The British economist, Lord Nicolas Stern recently pointed out (Financial Times , December 8, 2011) that the world's largest coal, oil and gas companies are basing their current operations and future plans on the assumption that there will be no barriers to rising emissions from fossil fuel use, despite this being the stated policy of both governments and companies. The unseemly rush for Arctic resources is just the most glaring example of this. The ongoing multilateral negotiations on climate change under the U.N. Framework Convention on Climate Change may soon become irrelevant.
The industrialized countries lose no opportunity to preach a low carbon growth strategy to developing countries like India on grounds that this is globally responsible behavior. And yet their actions, including in the Arctic, demonstrate their intention of intensifying their own carbon intensive life styles.
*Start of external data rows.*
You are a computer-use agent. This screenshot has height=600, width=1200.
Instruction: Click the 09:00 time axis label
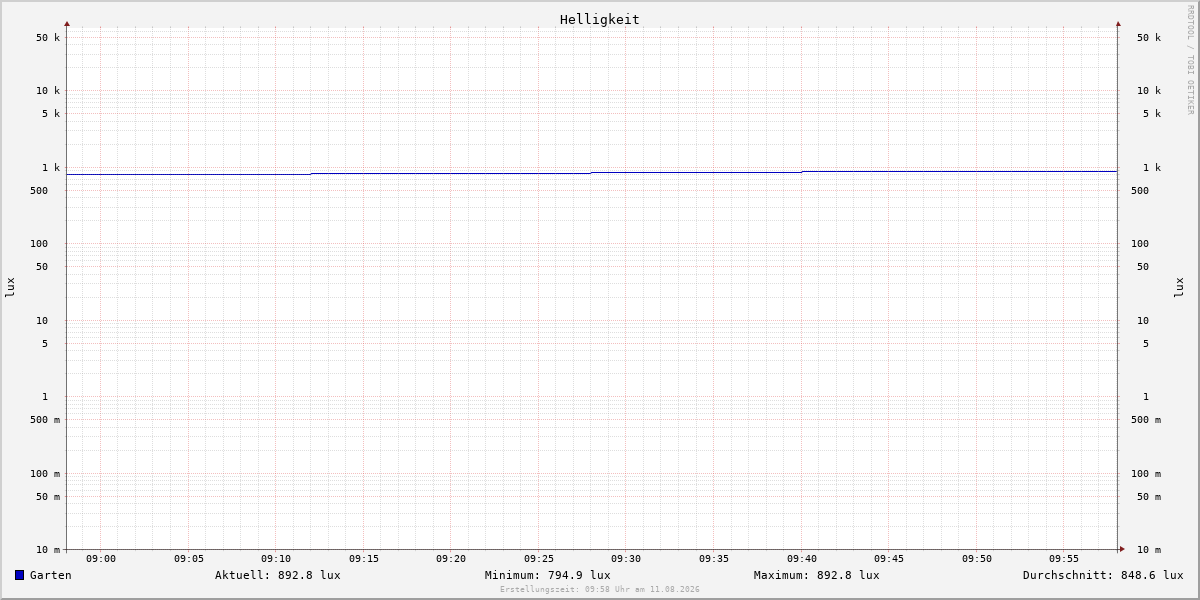coord(101,559)
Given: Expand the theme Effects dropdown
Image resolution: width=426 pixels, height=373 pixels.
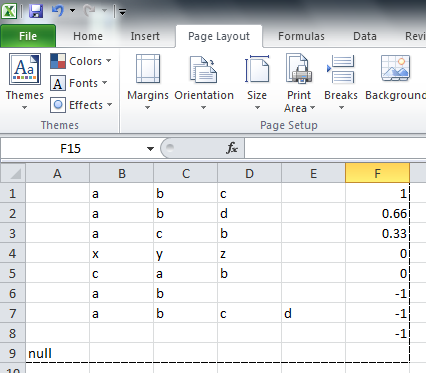Looking at the screenshot, I should [x=81, y=105].
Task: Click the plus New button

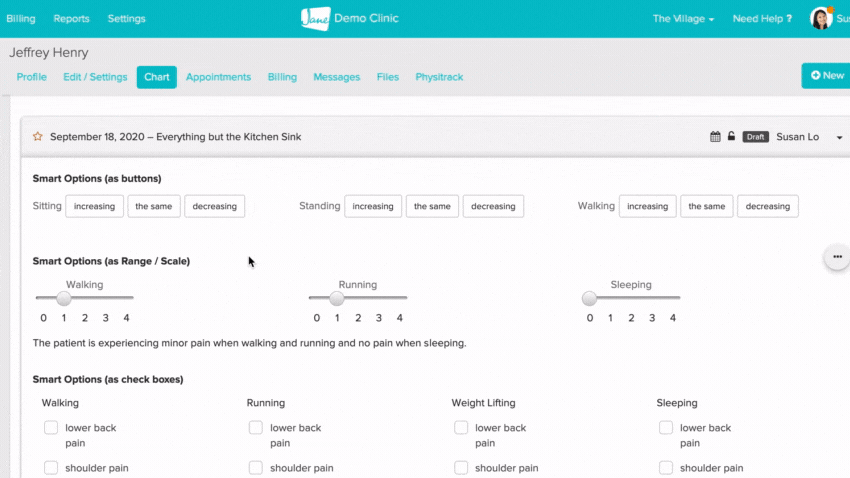Action: 827,76
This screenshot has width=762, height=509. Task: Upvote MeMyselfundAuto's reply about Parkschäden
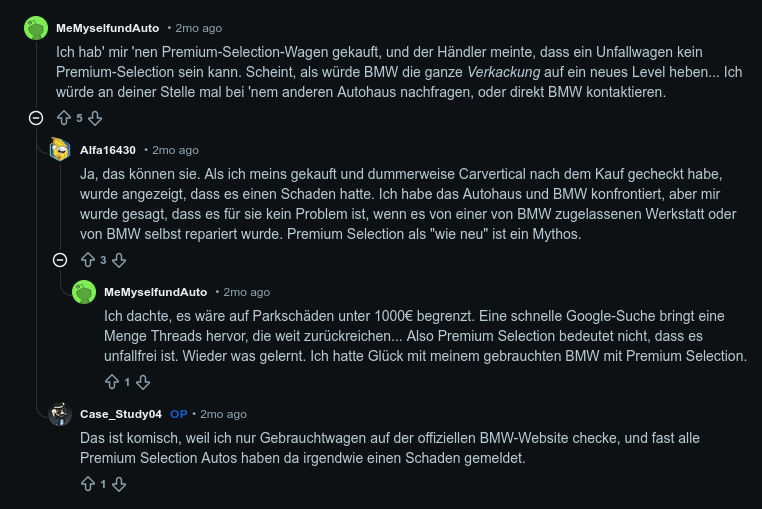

The depleting rainforests in the Amazon basin in Latin America, Central Africa and the Indonesian archipelago have been declared “global commons,” on grounds that their preservation is vital to maintaining the health of the global eco-system. These ecological resources, it is argued, cannot be treated as exclusive national resources by the countries in which they are located. The rest of the world has a legitimate interest in their being managed in an environmentally sound manner. By the same token, the preservation of the extremely fragile ecology of the Arctic, whose disturbance may adversely affect the survival of peoples across the planet, is of vital concern to the international community. The Arctic Ocean is as much a “global commons” as is the Antarctica. Non-Arctic countries like India need to assert their right to have their say in the management of the Arctic. This cannot be the exclusive privilege of the Arctic littoral countries. India should mobilize international public opinion in favor of declaring the Arctic a common heritage of mankind and sponsoring an international legal regime on the lines of the 1959 Antarctic Treaty.